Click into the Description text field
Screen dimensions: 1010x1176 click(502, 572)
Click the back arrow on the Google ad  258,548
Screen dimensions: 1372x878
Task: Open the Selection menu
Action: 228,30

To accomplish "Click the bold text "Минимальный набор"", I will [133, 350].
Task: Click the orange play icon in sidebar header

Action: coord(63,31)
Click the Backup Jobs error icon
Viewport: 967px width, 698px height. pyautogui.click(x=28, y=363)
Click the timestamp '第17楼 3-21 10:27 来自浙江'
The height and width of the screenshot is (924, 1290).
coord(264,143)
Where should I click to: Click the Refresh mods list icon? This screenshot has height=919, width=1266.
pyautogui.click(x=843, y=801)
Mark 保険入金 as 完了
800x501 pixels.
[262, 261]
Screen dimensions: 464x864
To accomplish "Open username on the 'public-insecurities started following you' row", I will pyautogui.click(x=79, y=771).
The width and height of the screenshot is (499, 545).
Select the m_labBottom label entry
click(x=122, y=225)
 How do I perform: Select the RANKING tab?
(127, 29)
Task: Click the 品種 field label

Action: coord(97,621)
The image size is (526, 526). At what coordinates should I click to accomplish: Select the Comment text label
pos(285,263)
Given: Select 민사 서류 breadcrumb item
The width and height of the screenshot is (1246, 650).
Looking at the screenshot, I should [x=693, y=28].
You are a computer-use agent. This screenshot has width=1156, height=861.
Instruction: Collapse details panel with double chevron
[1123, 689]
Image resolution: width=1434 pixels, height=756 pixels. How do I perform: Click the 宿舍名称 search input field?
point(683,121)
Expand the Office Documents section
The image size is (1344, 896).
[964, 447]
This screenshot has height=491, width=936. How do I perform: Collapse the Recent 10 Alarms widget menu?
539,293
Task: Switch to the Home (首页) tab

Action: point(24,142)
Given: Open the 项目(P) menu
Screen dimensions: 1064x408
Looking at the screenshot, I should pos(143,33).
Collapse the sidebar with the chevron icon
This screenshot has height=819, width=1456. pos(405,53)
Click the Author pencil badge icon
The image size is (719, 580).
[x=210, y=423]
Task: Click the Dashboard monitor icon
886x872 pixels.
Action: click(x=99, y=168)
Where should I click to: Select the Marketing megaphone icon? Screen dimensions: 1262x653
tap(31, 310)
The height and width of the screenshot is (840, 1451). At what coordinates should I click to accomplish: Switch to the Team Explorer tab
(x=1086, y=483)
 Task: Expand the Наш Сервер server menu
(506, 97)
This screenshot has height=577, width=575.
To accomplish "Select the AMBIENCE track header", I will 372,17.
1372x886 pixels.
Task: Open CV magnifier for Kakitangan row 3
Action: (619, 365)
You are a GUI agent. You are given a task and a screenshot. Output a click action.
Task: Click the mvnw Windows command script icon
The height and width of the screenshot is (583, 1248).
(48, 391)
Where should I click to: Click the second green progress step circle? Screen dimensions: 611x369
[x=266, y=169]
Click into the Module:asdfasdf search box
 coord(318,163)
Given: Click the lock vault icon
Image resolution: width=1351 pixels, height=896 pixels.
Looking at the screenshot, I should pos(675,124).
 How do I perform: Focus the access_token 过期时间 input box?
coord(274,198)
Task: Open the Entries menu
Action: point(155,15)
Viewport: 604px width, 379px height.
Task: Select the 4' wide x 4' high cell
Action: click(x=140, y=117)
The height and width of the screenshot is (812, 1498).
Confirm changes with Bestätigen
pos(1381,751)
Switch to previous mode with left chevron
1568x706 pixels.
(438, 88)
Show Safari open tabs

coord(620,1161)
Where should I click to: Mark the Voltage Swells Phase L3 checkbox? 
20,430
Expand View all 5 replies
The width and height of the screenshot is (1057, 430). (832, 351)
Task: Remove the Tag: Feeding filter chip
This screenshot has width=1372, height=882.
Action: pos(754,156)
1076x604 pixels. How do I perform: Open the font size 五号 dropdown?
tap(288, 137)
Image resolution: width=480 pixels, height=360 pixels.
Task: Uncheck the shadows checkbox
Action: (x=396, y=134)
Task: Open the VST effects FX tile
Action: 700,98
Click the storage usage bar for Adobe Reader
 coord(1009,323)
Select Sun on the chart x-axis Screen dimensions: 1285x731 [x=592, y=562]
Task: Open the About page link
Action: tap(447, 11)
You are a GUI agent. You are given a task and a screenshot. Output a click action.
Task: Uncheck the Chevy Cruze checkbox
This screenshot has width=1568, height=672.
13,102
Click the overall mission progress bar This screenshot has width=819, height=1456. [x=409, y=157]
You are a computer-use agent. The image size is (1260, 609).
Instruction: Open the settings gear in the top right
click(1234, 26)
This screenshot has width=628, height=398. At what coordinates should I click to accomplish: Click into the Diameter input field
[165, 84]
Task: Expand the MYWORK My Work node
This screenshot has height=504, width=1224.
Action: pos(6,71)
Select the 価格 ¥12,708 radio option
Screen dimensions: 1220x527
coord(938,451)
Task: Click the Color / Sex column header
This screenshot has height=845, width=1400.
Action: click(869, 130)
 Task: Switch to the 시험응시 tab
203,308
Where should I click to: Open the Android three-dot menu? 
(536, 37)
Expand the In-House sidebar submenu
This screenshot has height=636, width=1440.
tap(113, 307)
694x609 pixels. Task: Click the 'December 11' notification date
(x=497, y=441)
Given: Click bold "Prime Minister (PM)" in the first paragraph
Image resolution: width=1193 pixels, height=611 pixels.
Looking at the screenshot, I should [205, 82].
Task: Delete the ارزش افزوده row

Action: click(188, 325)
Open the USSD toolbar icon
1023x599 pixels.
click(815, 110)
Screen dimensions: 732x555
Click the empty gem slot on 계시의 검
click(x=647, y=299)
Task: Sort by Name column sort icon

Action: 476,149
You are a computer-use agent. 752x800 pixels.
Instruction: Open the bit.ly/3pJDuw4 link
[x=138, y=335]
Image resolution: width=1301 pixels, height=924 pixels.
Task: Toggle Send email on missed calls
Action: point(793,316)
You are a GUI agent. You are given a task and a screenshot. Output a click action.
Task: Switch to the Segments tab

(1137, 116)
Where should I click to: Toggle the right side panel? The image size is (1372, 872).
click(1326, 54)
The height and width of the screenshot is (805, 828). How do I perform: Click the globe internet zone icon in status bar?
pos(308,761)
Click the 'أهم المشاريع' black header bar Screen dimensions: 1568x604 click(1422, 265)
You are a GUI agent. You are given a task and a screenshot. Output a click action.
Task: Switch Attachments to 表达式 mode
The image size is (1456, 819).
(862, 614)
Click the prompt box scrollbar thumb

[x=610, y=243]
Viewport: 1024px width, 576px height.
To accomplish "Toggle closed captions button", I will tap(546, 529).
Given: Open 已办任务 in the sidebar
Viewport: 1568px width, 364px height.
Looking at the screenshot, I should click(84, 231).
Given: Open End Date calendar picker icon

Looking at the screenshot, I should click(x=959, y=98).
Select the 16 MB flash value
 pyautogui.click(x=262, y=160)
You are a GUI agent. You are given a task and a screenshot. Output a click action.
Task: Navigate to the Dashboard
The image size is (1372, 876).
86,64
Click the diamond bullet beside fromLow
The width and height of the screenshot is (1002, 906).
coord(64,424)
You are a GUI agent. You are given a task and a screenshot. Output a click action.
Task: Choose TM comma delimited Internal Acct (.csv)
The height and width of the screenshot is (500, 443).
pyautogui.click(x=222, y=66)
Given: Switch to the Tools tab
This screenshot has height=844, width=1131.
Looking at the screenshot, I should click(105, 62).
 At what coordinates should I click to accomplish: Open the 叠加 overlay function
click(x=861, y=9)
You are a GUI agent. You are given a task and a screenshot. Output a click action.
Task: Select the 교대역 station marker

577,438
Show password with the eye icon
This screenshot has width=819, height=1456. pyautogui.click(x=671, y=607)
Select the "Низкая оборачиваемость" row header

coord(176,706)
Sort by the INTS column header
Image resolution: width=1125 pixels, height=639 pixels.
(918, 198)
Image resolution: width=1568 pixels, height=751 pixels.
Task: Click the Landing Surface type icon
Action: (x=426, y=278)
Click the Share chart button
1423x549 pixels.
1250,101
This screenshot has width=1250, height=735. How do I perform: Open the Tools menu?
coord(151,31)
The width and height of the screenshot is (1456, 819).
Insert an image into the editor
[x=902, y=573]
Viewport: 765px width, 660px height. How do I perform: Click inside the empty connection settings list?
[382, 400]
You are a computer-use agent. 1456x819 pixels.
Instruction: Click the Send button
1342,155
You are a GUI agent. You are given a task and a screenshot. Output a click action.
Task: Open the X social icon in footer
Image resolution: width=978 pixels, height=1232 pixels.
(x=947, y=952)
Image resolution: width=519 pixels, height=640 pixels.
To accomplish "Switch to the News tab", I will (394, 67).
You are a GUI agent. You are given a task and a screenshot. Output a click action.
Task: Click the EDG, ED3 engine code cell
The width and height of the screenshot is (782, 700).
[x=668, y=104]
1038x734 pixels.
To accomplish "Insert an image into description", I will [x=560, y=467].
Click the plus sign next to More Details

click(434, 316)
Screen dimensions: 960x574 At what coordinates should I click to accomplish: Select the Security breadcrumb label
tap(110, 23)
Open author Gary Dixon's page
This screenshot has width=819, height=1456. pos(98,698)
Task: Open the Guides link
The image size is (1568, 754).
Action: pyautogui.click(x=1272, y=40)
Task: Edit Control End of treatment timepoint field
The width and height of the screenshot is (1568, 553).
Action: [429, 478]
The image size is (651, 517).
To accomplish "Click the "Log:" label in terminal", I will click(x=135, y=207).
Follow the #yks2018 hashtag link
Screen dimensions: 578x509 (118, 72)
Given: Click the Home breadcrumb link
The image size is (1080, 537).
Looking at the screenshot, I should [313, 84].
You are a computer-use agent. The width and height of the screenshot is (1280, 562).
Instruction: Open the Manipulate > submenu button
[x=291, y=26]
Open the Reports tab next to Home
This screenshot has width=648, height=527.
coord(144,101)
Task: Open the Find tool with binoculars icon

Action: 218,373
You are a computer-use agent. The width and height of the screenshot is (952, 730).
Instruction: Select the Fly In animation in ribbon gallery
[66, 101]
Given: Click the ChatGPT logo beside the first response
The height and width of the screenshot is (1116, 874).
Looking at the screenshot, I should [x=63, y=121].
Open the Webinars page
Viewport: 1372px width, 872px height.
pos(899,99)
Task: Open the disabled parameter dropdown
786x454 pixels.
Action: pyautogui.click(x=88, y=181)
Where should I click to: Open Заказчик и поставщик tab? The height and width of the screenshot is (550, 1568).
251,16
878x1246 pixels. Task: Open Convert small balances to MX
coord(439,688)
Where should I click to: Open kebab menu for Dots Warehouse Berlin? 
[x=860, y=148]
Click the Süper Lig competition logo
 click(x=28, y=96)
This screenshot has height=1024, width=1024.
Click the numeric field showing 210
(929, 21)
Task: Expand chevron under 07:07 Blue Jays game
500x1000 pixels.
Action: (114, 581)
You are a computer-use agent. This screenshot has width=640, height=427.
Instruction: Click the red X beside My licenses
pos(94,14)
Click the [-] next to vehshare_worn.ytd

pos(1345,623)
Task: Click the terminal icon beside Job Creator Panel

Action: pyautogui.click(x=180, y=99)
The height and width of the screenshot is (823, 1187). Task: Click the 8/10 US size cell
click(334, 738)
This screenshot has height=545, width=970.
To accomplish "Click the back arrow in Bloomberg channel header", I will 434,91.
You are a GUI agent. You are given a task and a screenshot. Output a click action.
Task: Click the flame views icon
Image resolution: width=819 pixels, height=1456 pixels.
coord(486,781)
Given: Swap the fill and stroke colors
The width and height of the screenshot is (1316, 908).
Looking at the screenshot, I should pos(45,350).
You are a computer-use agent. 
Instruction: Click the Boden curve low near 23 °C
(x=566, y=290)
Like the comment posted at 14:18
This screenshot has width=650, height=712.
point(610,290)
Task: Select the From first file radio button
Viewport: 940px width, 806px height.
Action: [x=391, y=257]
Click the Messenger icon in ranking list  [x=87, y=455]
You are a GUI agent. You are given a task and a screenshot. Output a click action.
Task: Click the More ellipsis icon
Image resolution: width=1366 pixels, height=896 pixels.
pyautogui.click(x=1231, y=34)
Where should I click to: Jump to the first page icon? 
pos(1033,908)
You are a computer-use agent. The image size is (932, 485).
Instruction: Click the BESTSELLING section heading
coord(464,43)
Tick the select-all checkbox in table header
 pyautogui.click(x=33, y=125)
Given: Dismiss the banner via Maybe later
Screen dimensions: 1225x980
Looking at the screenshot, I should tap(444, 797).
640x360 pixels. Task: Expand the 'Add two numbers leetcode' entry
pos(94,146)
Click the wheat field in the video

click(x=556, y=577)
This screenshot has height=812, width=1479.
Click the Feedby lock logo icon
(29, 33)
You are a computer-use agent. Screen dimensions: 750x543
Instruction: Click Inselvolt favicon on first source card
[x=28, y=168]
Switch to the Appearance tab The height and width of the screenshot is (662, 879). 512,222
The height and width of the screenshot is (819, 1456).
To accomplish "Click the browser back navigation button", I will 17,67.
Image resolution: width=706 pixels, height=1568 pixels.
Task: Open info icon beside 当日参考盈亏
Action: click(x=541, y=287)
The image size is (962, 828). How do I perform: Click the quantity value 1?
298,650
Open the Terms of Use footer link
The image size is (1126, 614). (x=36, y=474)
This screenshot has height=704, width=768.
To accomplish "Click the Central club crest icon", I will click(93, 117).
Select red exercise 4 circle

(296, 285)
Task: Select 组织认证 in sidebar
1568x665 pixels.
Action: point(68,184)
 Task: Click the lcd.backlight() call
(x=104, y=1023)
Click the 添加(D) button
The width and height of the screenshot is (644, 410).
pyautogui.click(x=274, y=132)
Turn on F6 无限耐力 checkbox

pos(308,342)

+++++

▸ Problem statement
Pull out every line of the records that contains the string "section".

▸ Response to the exercise
Expand the Office Documents section
Instruction: Click the BESTSELLING section heading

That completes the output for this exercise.